NixOS / nixpkgs

Nix Packages collection & NixOS
MIT License
18.37k stars 14.33k forks source link

element-desktop-1.11.33 crashes on startup with Wayland #238416

Open talex5 opened 1 year ago

talex5 commented 1 year ago

Describe the bug

After updating to the latest element-desktop-wayland, it crashes on startup.

Steps To Reproduce

Just run it:

> element-desktop
/home/tal/.config/Element exists: yes
/home/tal/.config/Riot exists: no
LaunchProcess: failed to execvp:
xdg-settings
[13821:0618/140708.779432:ERROR:object_proxy.cc(590)] Failed to call method: org.freedesktop.DBus.Properties.Get: object_path= /org/freedesktop/portal/desktop: org.freedesktop.DBus.Error.InvalidArgs: No such interface “org.freedesktop.portal.FileChooser”
[13821:0618/140708.779489:ERROR:select_file_dialog_linux_portal.cc(274)] Failed to read portal version property
No update_base_url is defined: auto update is disabled
Fetching translation json for locale: en_EN
Changing application language to en
Fetching translation json for locale: en
Resetting the UI components after locale change
Resetting the UI components after locale change
Changing application language to en
Fetching translation json for locale: en
Resetting the UI components after locale change
fish: Job 1, 'element-desktop' terminated by signal SIGSEGV (Address boundary error)
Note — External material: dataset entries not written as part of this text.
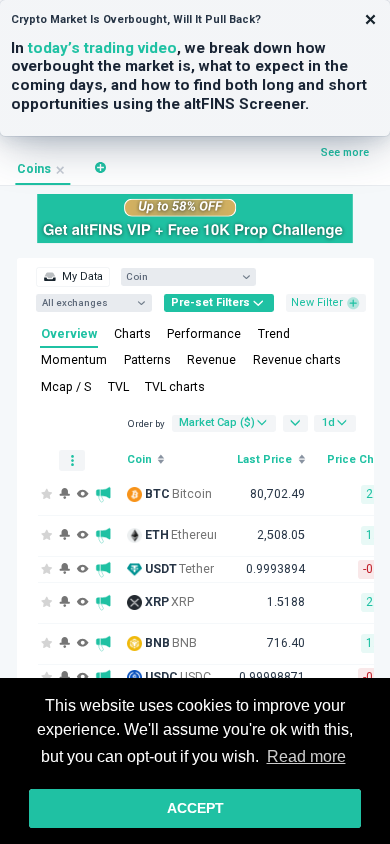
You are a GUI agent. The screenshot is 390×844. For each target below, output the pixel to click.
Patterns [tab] (147, 360)
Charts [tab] (132, 334)
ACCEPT (195, 808)
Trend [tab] (274, 334)
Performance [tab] (204, 334)
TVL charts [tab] (175, 387)
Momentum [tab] (74, 360)
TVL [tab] (118, 387)
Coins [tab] (34, 169)
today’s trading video (102, 48)
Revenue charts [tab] (297, 360)
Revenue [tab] (211, 360)
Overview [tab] (69, 334)
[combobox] (181, 276)
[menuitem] (72, 277)
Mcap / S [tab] (66, 387)
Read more (306, 756)
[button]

The messages displayed are the same for the working and failing versions, except for the SIGSEGV line in the failing one.

coredumpctl debug doesn't seem helpful:

Core was generated by `/nix/store/ki972q6dz6r319d4ibcpi71g9s5w90cs-electron-25.1.1/lib/electron/.elect'.
Program terminated with signal SIGSEGV, Segmentation fault.
#0  0x0000556a03e02874 in ?? ()
[Current thread is 1 (Thread 0x7fe8c5abf4c0 (LWP 13821))]
(gdb) bt
#0  0x0000556a03e02874 in ?? ()
#1  0x0000000000000000 in ?? ()

Notify maintainers

@ma27 @fadenb @mguentner @ekleog @ralith @dandellion @sumnerevans

Metadata

tal@bree> nix-shell -p nix-info --run "nix-info -m"
 - system: `"x86_64-linux"`
 - host os: `Linux 6.1.34, NixOS, 23.05 (Stoat), 23.05.20230616.c7ff1b9`
 - multi-user?: `yes`
 - sandbox: `yes`
 - version: `nix-env (Nix) 2.13.3`
 - channels(tal): `""`
 - channels(guest): `""`
 - channels(root): `"nixos-23.05"`
 - nixpkgs: `/nix/var/nix/profiles/per-user/root/channels/nixos`

Commit 9b19034f7d0 doesn't work, while the previous commit does.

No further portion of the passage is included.